>> BEGIN Source passage

2. Murdock moved for a new trial on general and special grounds, 3 and the trial court denied his motion without discussion. 4 Murdock complains that the record does not show that the trial court properly exercised its discretion to consider a new trial on the general grounds. See generally White v. State, 293 Ga. 523, 524-525 (2) (753 SE2d 115) (2013) (“When properly raised in a timely motion [for new trial], [the general grounds] require the trial judge to exercise a broad discretion to sit as a thirteenth juror.” (Citation and punctuation omitted)). But when denying a motion for new trial, the trial court need not explicitly speak of its discretion with respect to the general grounds, and unless the record shows otherwise, we must presume that the trial court understood the nature of its discretion and exercised it. See Butts v. State, 297 Ga. 766, 771-772 (3) (778 SE2d 205) (2015). As we have explained, “where a trial judge ruling on a new trial motion enters an order that, without more, recites that the new trial is refused or denied, this will be taken to mean that the judge has in the exercise of his discretion approved the verdict.” Id. at 772 (3) (citation and punctuation omitted). This claim of error is without merit.

3. At trial, a juror sent a note to the judge, indicating that the juror long ago had been the victim of an armed robbery and worried that he would “have trouble being impartial” as a result of that *179 experience. 5 The juror was brought into the courtroom, and the judge explained that this case did not involve an armed robbery and that the crimes with which Murdock was charged were “very different.” After talking with the judge in open court, the juror eventually said that he believed he could “separate and differentiate” the crimes with which Murdock was charged from the armed robbery of which he had been a victim. The juror was excused from the courtroom, and Murdock asked the judge to “consider replacing him with the alternate,” but the judge declined, finding that the juror had “rehabilitated himself.”

>> END Source passage

**Task details**
Continue the court opinion above about Murdock's case, picking up right after its final sentence.

>> BEGIN Recorded data

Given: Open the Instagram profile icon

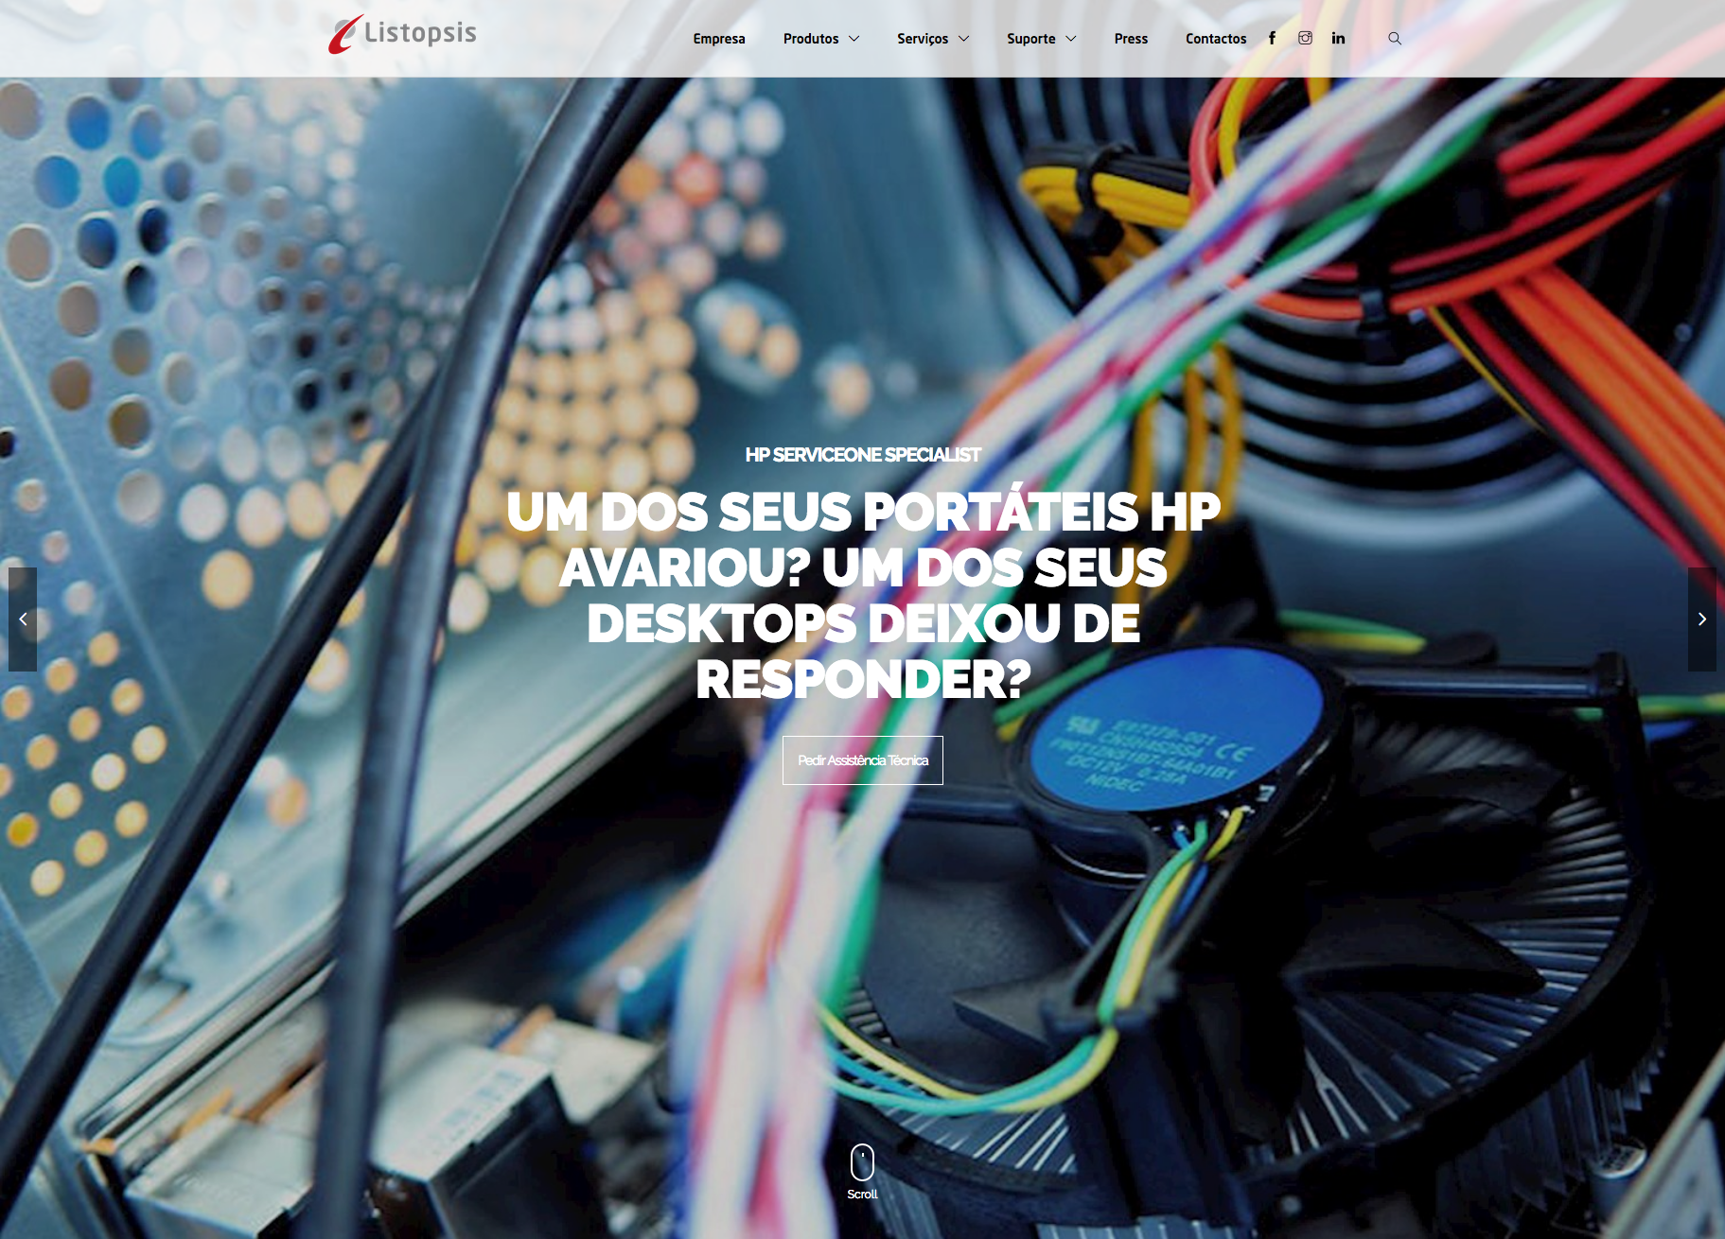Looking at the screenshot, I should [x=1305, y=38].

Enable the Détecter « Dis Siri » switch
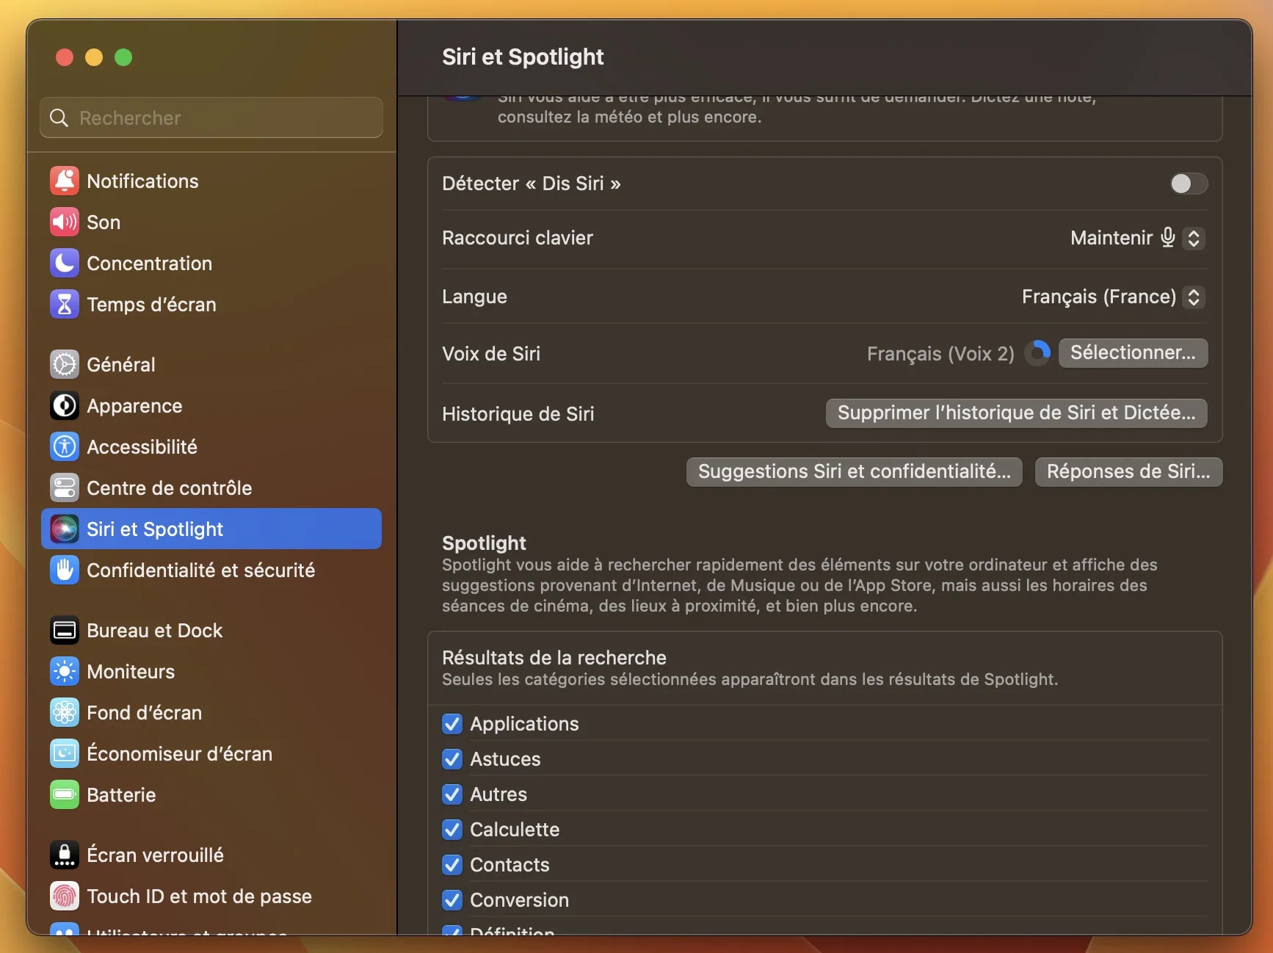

>> END Recorded data

**Response**
Murdock contends that the refusal to excuse the juror was error. Even assuming that the request to “consider replacing [the juror]” was sufficient to preserve this claim of error, it is without merit. Trial courts have considerable discretion to determine whether a juror can be impartial, see Sears v. State, 292 Ga. 64, 66 (2) (734 SE2d 345) (2012), and as we previously have noted, “a trial judge is uniquely positioned to evaluate whether a . . . juror can render an impartial verdict, considering that the trial judge . .. can observe a prospective juror in person and take account of her demeanor and countenance, not just the words that she speaks.” Edenfield, v. State, 293 Ga. 370, 379-380 (7) (744 SE2d 738) (2013) (citation and punctuation omitted). On the record in this case, we see no abuse of the considerable discretion of the trial court with respect to the juror at issue. See id. at 386-387 (7) (discussing rehabilitation of jurors).

4. After Murdock shot Sims, Murdock’s sister called 911 to report the shooting, and she later gave a statement about the shooting to investigating officers. At trial, she testified, and although she remembered placing the 911 call and giving a statement to investigators, she said that she could not recall the details of the shooting itself or the content of her statement. Later, the trial court allowed — over a hearsay objection — an investigating officer to testify about the content of her statement. Murdock contends that the admission of this testimony was error, but it was properly admitted under OCGA § 24-6-613 (b) as a prior inconsistent statement. 6 As we recently have *180 explained, “[t]he failure of a witness to remember making a statement, like the witness’s flat denial of the statement, may provide the foundation for calling another witness to prove that the statement was made.” Hood v. State, 299 Ga. 95, 99 (2) (786 SE2d 648) (2016) (citation omitted). Moreover, even if there were some error in the admission of this testimony, it was — as Murdock concedes — cumulative of other evidence (including a recording of the 911 call), and any such error was harmless. See Rutledge v. State, 298 Ga. 37, 40 (2) (779 SE2d 275) (2015). Accordingly, this claim of error also is without merit.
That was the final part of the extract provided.